En outre, ce délai de prescription de trois mois s'applique au délit de discrédit jeté sur la justice prévu par l'article 434-25 du code pénal. Enfin, la jurisprudence le retient également pour les diffamations et injures non publiques 2 ( * ) .
- Le point de départ du délai
Le délai de prescription de l'action publique pour les infractions de presse court à compter du premier acte de publication. Les délits de presse s'analysent ainsi comme des infractions instantanées : le premier acte matérialise l'accord donné par l'éditeur ou le directeur de la publication à la parution du contenu litigieux et constitue, à ce titre, le délit.
Ce délai s'impose même si la personne concernée n'a pas pu prendre connaissance de la publication. La jurisprudence applicable aux infractions clandestines -qui reporte le point de départ du délai au jour où le délit est apparu ou aurait pu être objectivement constaté- n'est pas transposable car en la matière, la publicité est l'un des éléments constitutifs de l'infraction.
Par ailleurs, la persistance des effets de l'infraction, dès lors que le message reste accessible au public, n'a pas pour conséquence de mettre en cause le caractère instantané de l'infraction et de faire de celle-ci une infraction continue pour laquelle les juridictions considèrent que la prescription ne commence à courir qu'à compter du jour où l'état délictueux a pris fin. Seule une réédition par exemple serait de nature à faire partir un nouveau délai 3 ( * ) .

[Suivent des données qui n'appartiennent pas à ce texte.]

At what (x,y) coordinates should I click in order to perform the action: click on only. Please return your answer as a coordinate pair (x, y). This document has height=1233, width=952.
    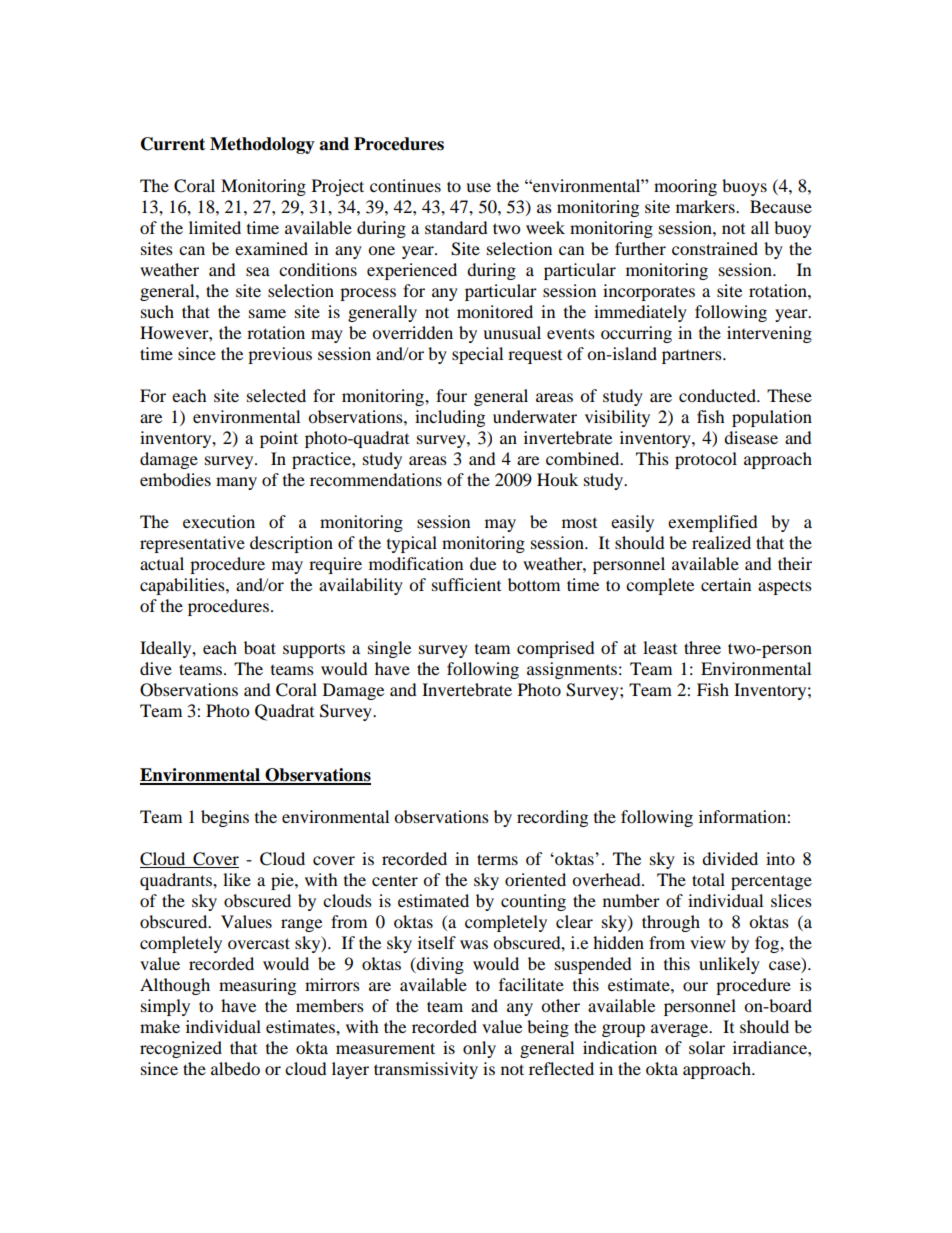
    Looking at the image, I should click on (479, 1049).
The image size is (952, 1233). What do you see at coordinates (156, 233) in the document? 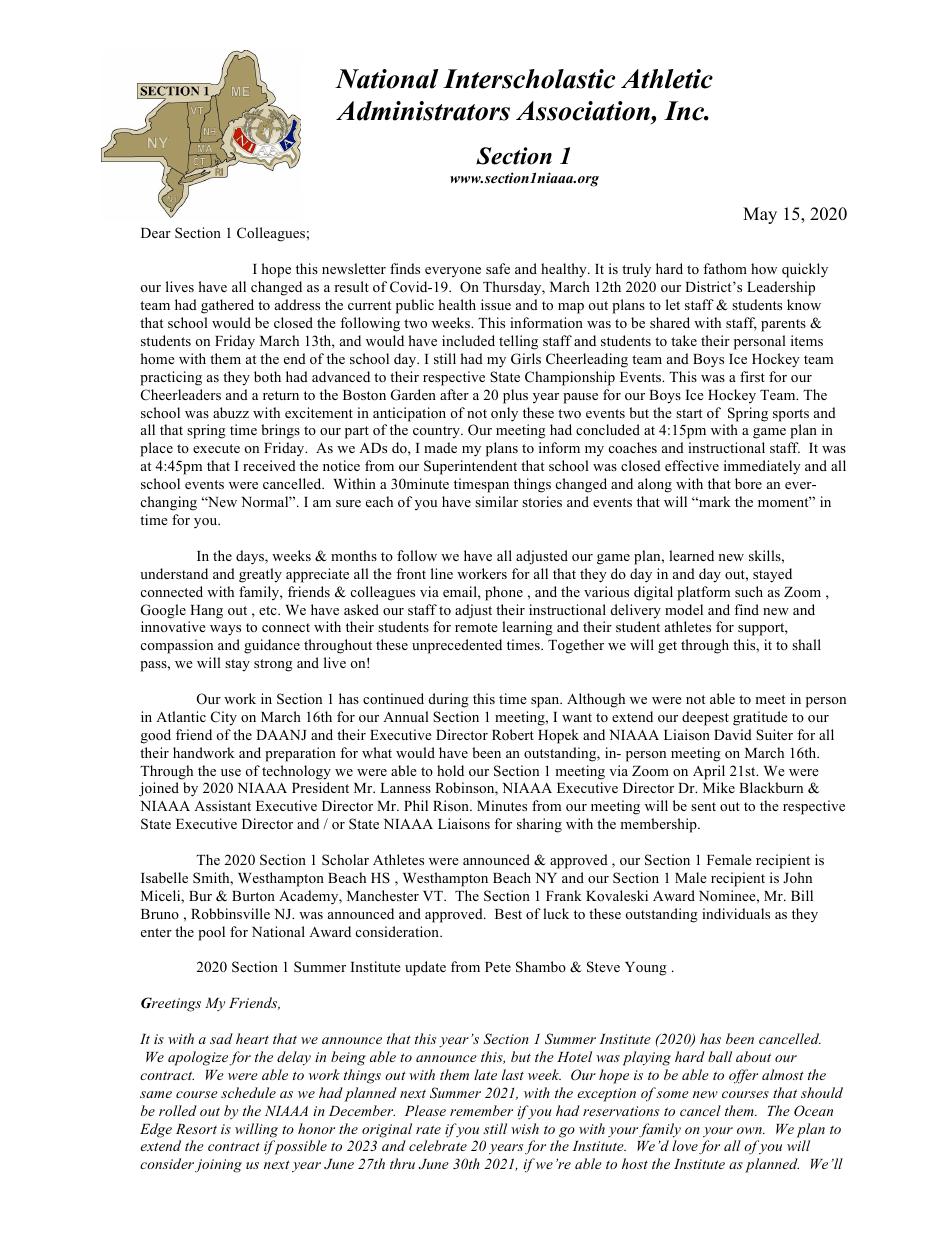
I see `Dear` at bounding box center [156, 233].
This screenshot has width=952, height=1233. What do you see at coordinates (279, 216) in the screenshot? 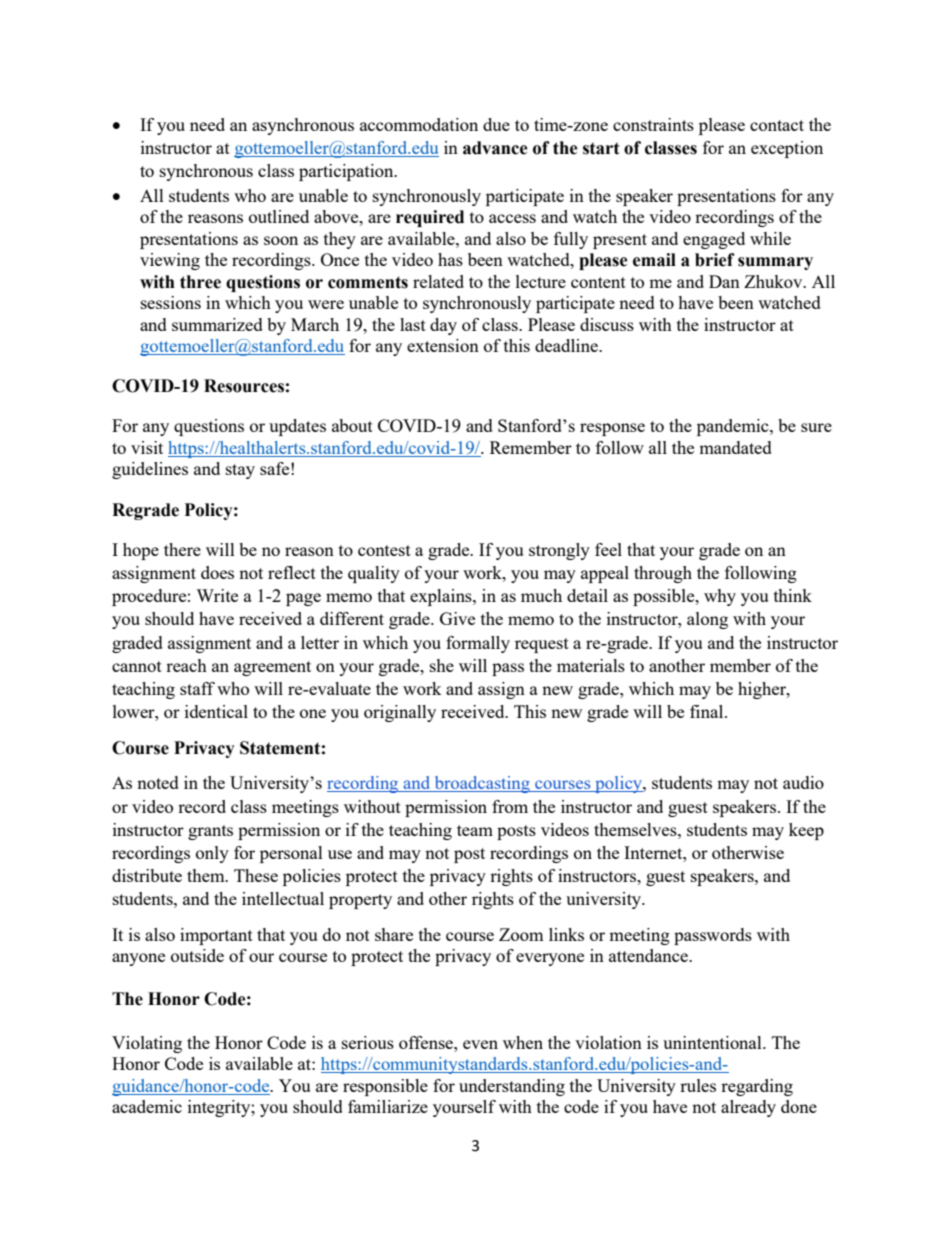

La rigueur de ces principes n'est atténuée que de deux manières :
- par une règle propre au droit de la presse (article 65-2 de la loi de 1881) selon laquelle « en cas d'imputation portant sur un fait susceptible de revêtir une qualification pénale, le délai de prescription prévu par l'article 65 est réouvert ou court à nouveau, au profit de la personne visée, à compter du jour où est devenu définitive une décision pénale intervenue sur ces faits et ne la mettant pas en cause » -la victime d'une diffamation, mise hors de cause par la justice pénale, peut ainsi obtenir la condamnation de médias qui l'ont injustement accusée. Cette disposition est néanmoins rarement mise en oeuvre ;
- par les motifs habituels relatifs aux actes interruptifs de prescription. Les poursuites -qui ne peuvent être engagées que par une plainte avec constitution de partie civile, un réquisitoire aux fins d'informer ou une citation directe répondant à un formalisme particulier- interrompent la prescription. Cependant, le délai de trois mois recommence à courir aussitôt si n'intervient pas à intervalles réguliers et, au moins tous les trois mois, un nouvel acte de poursuite ou d'instruction.
Dans la mesure où la loi de 1881 protège d'abord la liberté d'expression, ses dispositions s'appliquent aujourd'hui à tous les modes de publicité quel qu'en soit le support : affiche, périodique, livre, émission audiovisuelle ou Internet.
Ce dernier support présente cependant des spécificités telles qu'elles ont conduit le juge puis le législateur à s'interroger sur la pertinence d'un délai de prescription très court pour les infractions commises par ce moyen de communication.
* 1 Pour un droit de la prescription moderne et cohérent, Jean-Jacques Hyest, président, Hugues Portelli et Richard Yung, rapporteurs, rapport du Sénat n° 338 - 2006-2007.
* 2 Chambre criminelle de la Cour de cassation, 7 juin 2006.
* 3 Chambre criminelle de la Cour de cassation, 8 janvier 1991.